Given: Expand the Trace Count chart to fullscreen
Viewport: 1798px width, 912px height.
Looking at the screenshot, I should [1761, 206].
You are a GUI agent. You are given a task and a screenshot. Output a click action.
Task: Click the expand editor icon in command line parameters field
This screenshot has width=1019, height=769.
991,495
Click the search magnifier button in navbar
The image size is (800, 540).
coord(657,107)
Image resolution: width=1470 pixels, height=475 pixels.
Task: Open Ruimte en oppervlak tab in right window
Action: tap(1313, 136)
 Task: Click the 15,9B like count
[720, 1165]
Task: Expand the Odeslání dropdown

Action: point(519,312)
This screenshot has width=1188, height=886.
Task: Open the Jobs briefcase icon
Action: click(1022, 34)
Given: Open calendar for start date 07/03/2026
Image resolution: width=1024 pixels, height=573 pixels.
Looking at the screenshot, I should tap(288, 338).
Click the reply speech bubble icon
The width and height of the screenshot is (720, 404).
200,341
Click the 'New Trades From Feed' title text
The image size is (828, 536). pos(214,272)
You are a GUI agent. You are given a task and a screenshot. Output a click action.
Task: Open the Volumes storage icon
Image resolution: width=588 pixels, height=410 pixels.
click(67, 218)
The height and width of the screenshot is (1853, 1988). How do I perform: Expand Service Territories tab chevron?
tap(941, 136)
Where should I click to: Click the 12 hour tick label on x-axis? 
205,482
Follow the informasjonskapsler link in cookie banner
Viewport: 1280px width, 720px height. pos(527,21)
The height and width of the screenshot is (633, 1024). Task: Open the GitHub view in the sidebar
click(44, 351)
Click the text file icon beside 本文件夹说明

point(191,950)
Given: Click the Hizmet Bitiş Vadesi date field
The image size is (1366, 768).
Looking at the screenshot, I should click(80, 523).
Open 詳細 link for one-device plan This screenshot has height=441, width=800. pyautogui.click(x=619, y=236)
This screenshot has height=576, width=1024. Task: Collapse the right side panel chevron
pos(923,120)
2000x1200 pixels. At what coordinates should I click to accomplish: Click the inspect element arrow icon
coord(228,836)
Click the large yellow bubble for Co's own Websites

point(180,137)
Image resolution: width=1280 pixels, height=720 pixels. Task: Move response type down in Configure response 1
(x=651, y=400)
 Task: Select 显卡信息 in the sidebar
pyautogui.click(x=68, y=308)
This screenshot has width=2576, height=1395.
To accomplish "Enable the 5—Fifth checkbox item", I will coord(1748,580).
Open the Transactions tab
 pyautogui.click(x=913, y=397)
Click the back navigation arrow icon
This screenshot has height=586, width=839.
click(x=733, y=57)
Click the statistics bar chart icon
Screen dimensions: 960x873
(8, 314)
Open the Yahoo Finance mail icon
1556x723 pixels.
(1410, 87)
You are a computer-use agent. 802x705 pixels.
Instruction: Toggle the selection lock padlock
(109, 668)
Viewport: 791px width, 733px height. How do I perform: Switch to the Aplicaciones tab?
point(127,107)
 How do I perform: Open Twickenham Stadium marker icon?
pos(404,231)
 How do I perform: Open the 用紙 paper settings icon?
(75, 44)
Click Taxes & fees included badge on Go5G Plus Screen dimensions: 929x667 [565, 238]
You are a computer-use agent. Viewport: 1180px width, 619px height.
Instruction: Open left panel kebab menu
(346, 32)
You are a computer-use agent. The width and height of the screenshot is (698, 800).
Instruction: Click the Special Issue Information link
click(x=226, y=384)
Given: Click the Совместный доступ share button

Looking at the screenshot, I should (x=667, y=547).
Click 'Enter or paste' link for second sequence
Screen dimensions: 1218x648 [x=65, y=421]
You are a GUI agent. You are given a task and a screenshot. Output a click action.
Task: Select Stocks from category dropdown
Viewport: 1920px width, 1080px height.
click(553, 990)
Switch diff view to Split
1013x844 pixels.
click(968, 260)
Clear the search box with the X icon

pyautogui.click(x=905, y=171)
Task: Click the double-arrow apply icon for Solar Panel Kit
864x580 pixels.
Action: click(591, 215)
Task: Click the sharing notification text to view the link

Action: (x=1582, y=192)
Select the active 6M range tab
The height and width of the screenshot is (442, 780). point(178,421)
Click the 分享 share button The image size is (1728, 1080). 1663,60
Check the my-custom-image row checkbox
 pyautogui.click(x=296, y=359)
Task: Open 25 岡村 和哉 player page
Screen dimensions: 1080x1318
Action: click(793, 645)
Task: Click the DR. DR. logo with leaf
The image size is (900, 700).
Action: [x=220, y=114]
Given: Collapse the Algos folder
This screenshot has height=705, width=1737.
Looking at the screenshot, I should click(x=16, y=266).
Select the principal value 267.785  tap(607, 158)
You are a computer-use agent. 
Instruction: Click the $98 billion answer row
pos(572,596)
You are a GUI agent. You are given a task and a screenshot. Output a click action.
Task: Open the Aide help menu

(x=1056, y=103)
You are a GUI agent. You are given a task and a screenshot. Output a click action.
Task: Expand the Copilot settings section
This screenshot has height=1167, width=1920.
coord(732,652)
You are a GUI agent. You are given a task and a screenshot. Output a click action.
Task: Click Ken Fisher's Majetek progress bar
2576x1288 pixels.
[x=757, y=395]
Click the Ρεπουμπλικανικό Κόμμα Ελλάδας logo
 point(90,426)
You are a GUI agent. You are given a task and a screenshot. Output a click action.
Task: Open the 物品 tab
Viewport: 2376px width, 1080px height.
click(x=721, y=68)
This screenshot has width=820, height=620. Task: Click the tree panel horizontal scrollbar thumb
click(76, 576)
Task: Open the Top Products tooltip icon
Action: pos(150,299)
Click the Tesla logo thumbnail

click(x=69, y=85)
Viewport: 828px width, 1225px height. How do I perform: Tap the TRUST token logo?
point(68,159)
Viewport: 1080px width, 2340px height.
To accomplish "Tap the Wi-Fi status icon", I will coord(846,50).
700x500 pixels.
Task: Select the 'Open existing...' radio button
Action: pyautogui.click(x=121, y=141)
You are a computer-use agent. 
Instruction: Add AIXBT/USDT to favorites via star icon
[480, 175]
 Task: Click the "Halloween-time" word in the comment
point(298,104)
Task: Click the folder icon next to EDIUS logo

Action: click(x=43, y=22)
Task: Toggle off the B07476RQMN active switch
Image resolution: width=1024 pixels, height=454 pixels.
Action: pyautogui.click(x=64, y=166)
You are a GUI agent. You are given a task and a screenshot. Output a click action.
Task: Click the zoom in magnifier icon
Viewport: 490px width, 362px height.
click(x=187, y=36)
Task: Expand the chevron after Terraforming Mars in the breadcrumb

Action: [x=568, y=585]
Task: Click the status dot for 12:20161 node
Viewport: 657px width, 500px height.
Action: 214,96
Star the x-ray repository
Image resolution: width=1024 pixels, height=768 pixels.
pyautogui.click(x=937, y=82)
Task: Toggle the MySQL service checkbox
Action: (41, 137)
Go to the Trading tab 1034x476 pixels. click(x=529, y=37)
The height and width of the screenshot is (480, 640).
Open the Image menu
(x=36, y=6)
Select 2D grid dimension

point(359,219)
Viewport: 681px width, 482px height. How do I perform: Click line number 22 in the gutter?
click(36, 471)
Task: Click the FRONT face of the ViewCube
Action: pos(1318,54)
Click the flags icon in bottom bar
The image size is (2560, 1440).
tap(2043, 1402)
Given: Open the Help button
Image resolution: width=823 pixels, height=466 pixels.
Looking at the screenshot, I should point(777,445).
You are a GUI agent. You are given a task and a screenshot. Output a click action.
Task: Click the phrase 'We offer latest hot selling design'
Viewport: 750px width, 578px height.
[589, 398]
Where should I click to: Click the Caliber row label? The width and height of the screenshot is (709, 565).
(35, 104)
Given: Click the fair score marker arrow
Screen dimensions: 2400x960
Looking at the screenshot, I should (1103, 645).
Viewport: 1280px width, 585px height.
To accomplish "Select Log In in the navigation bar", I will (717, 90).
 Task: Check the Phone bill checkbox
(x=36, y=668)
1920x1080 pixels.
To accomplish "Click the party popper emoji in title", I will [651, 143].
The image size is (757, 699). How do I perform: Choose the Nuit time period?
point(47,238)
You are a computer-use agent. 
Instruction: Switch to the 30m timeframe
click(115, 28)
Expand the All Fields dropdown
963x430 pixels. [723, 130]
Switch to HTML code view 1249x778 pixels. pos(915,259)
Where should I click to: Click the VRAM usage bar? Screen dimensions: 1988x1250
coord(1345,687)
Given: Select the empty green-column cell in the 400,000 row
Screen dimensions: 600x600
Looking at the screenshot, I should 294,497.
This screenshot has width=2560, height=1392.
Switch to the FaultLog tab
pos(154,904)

===============

## The exercise
Put the data between the line containing "The height and width of the screenshot is (1853, 1988)." and the line containing "Looking at the screenshot, I should click(80, 523).", inclusive, into a JSON list of strings with one string per line, omitting blank lines.

## Output for this exercise
[
  "The height and width of the screenshot is (1853, 1988). How do I perform: Expand Service Territories tab chevron?",
  "tap(941, 136)",
  "Where should I click to: Click the 12 hour tick label on x-axis? ",
  "205,482",
  "Follow the informasjonskapsler link in cookie banner",
  "Viewport: 1280px width, 720px height. pos(527,21)",
  "The height and width of the screenshot is (633, 1024). Task: Open the GitHub view in the sidebar",
  "click(44, 351)",
  "Click the text file icon beside 本文件夹说明",
  "point(191,950)",
  "Given: Click the Hizmet Bitiş Vadesi date field",
  "The image size is (1366, 768).",
  "Looking at the screenshot, I should click(80, 523)."
]